Screenshot grounding data

┏━━

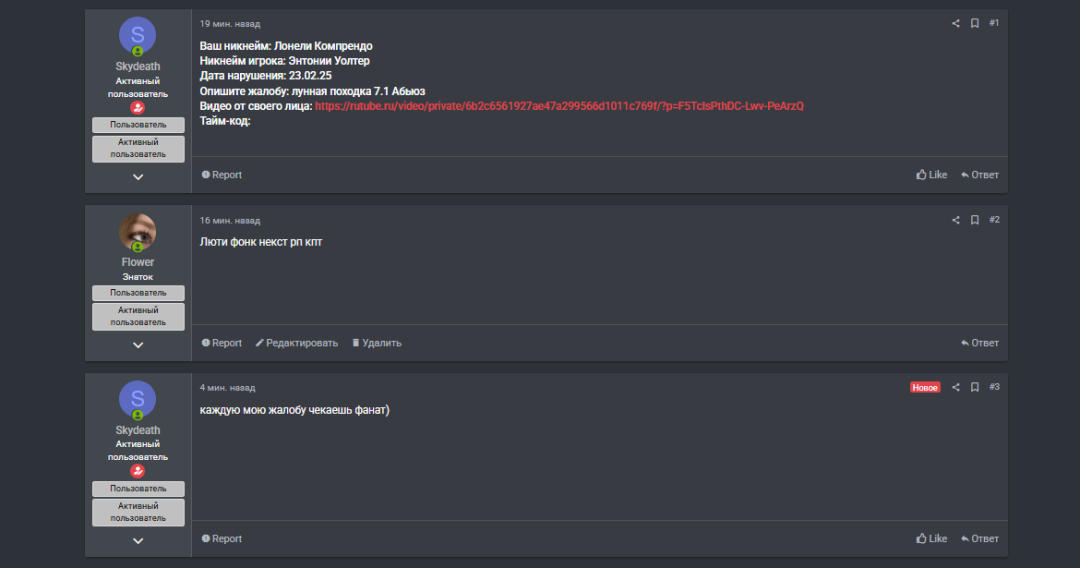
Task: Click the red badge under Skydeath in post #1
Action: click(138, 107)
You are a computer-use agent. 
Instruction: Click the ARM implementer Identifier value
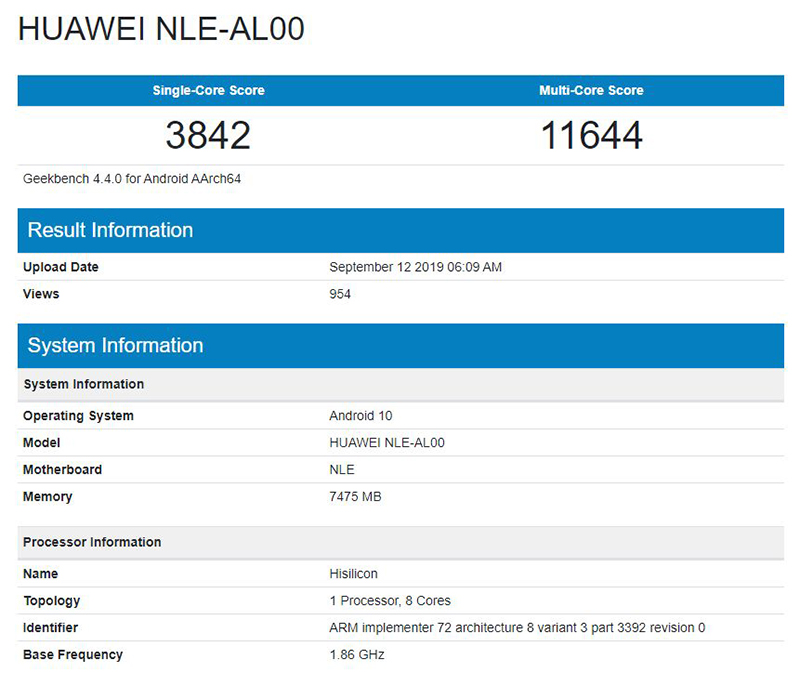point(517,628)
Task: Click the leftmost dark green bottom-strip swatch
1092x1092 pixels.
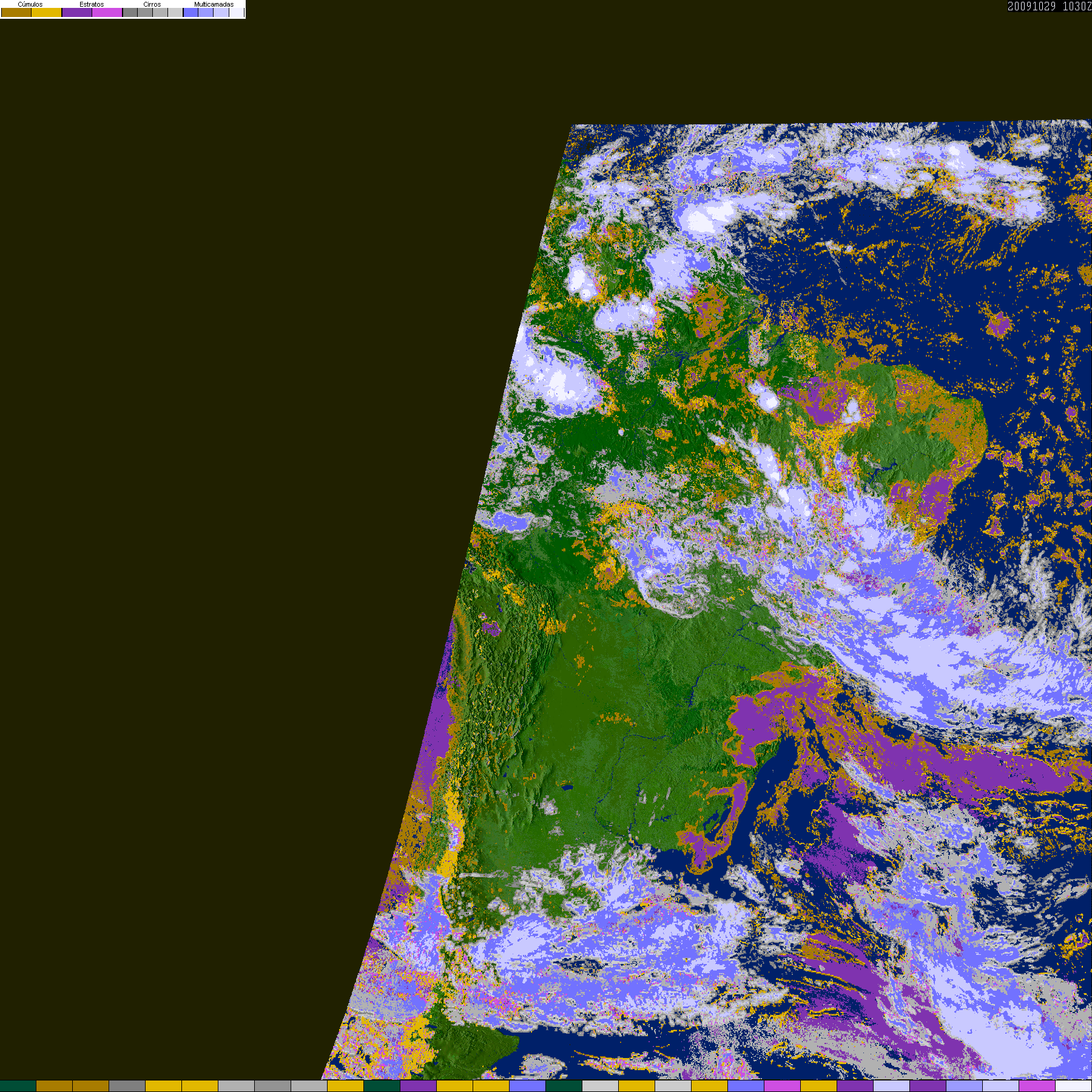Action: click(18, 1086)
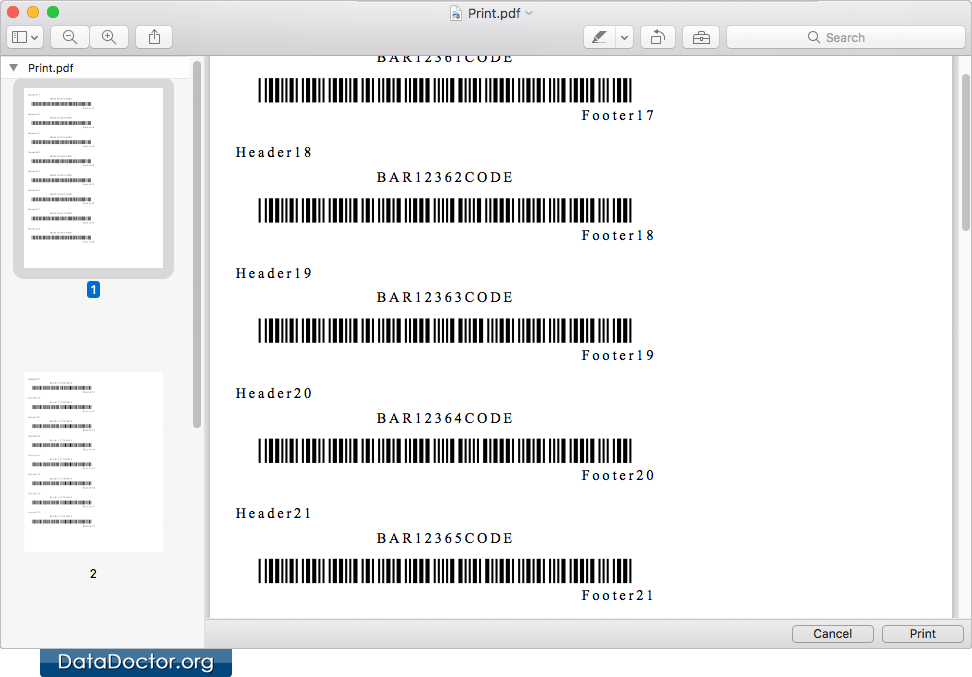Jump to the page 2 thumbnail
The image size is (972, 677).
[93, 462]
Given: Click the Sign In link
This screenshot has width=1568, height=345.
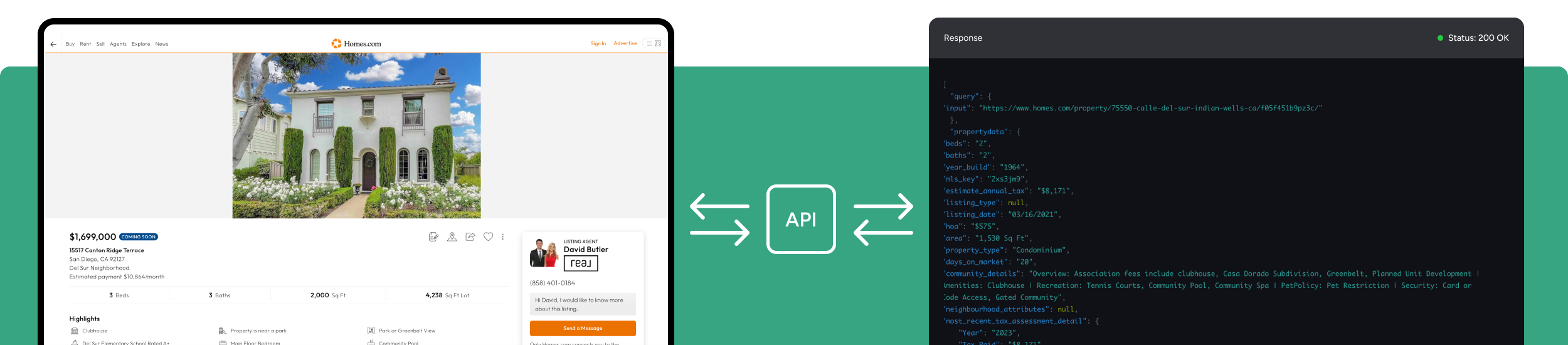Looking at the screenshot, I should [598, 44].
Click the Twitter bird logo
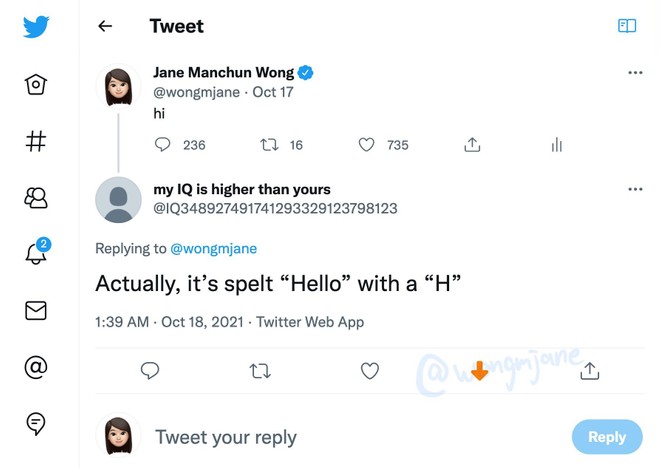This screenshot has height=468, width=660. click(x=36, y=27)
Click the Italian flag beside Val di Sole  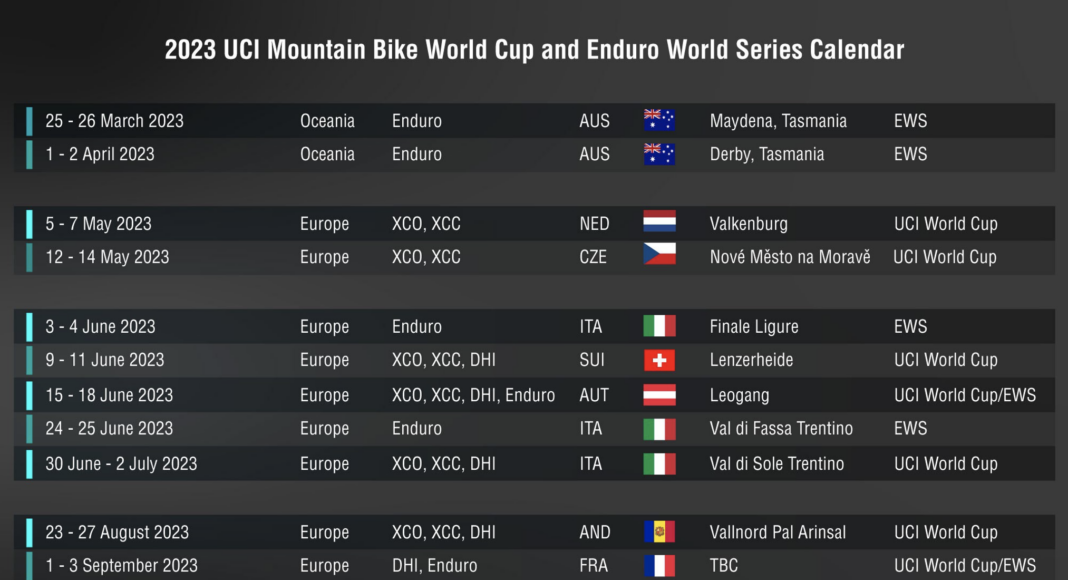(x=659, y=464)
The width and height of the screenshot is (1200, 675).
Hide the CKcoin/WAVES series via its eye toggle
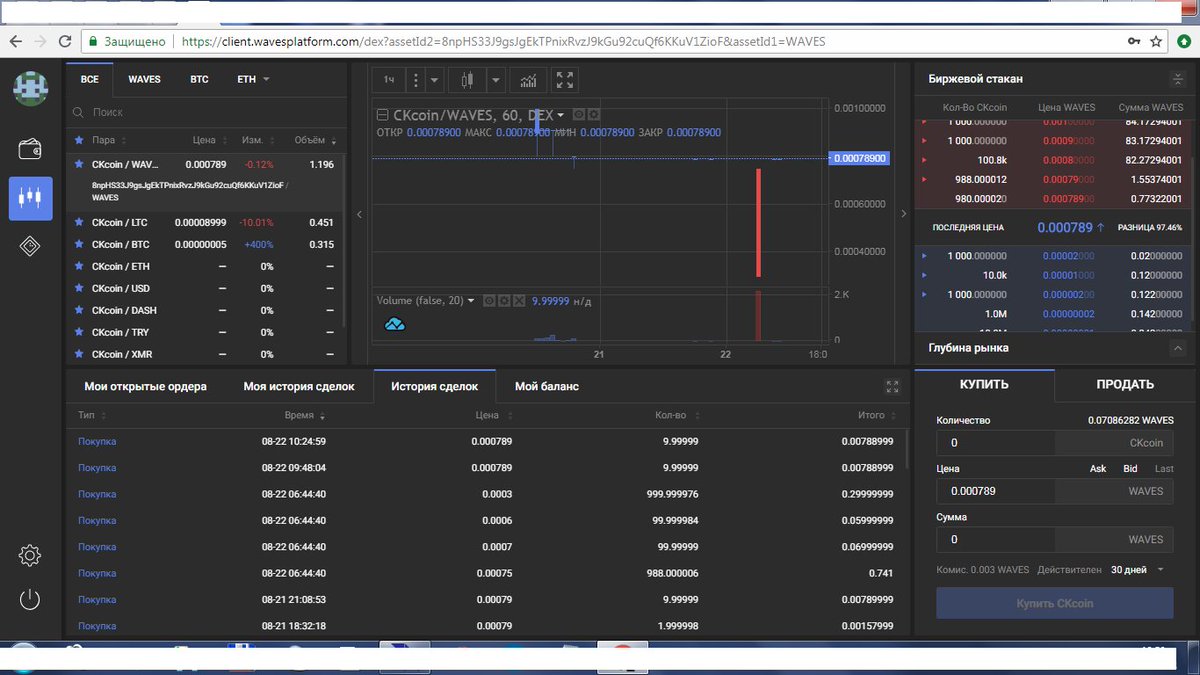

┗━━

> Assignment
Pictures stay out. Return exactly the lines from the one with "The width and" through the last line of the data.

> Task solution
The width and height of the screenshot is (1200, 675).
Hide the CKcoin/WAVES series via its eye toggle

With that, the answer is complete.